Yazılı Görevler:
a) Veganlık söyleşisine göre Nevşin Mengü, Çaka Bey Kitap Günlerine hangi kitabını imzalamak için gelmiş?
b) Lütfen veganlık söyleşisini son cümlesinden sonra kaldığı yerden sürdürün.

Okuma Parçası:
######

Nevşin Mengü: Veganlık vicdanın evrimi
Türk Tarih Kurumu tarafından organize edilen, İzmir Valiliği ve İzmir Büyükşehir Belediyesinin desteklediği Çaka Bey Kitap Günlerine İnsanın Düşünmekten Canı Yanar mı? adlı kitabını imzalamak için gelen ünlü spiker Nevşin Mengü ile veganlık üzerine konuşma fırsatı buldum. Gazetemize vegan olmaya nasıl karar verdiğinden neler yapılabileceğine kadar açıklamalarda bulunan Mengü, veganlığı vicdanın evrimi olarak tanımladı.
Henüz çocukken et yemeyi bıraktığını dile getiren Mengü, Çocukken et yemeyi bıraktım ben. Herhalde vücudum da kaldırmıyordu. Annem derdi Kıymalı yemek veriyordum sana ama kıymasını ayırıp yiyordun. Fakat bunun da ötesinde ortada vicdani bir durum var, hayvanları çok seviyordum. Fakat tabi daha küçük yaşta bazı şeyleri anlayamıyorsun. Tamam hayvanı öldürmüyoruz ama süt içebiliriz diye düşünüyorsun. Açıkçası peynir yemeyi seviyordum. Ama insanın yaşı ilerledikçe vicdanı da evrim geçiriyor bence. Şunu görüyorsun, Süt insana ait bir şey değil başka bir canlının yavrusuna ait bir şey. Dolaysıyla da vicdani olarak daha sonra süt ürünleriyle beraber her türlü hayvansal ürünü tüketmeyi bıraktım ifadelerini kullandı.

######

Veri Kümesi Kesiti:
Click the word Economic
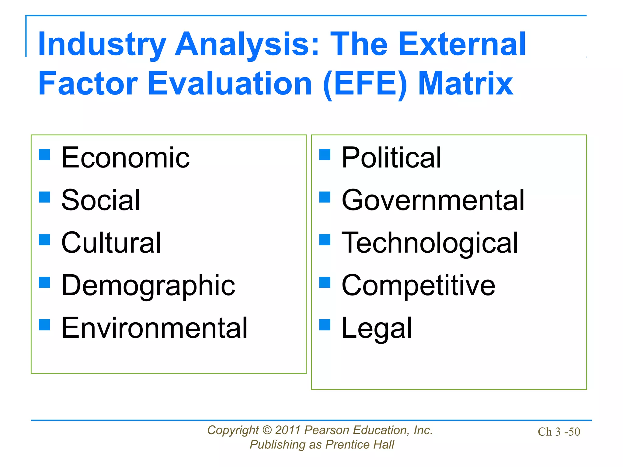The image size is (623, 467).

######

Cevap Seti:
a) İnsanın Düşünmekten Canı Yanar mı? adlı kitabını imzalamak için.

b)
KAFAMI ÇALIŞTIRDIM
İşin yemek kısmının kolay olduğundan bahseden Mengü, tüm hayvansal ürünleri bırakmanın zor ama başarılabilecek bir süreç olduğuna değinerek: Kolay değil tabi ki. İşin yemek kısmını bırakmak en basiti ne olacak. Ama deri bir yandan, yapışkan bir yandan, sığır jelatini bir yandan o kadar çok hayatımıza girmiş ki. Özellikle ilaçlar konusu etik ve en zor olan zor kısım. Dolayısıyla elimden geldiği kadarını yapmaya çalışıyorum dedi.
Mengüye Sizi vegan olmaya iten bir olay oldu mu? diye sorduğum zaman ise şu cevabı aldım: Hayır öyle bir şey olmadı. Genelde derler küçükken tavuğunu mu kestiler gibi cümleleri. Ama sadece kafamı çalıştırdım öyle diyebilirim. Bir arkadaşım vardı nişanlısı onu kesimhaneye götürmüş ondan sonra o da vegan olmaya karar vermiş. Ama bende böyle bir durum söz konusu olmadı. Biraz bu mesele üzerine düşündüm herhalde.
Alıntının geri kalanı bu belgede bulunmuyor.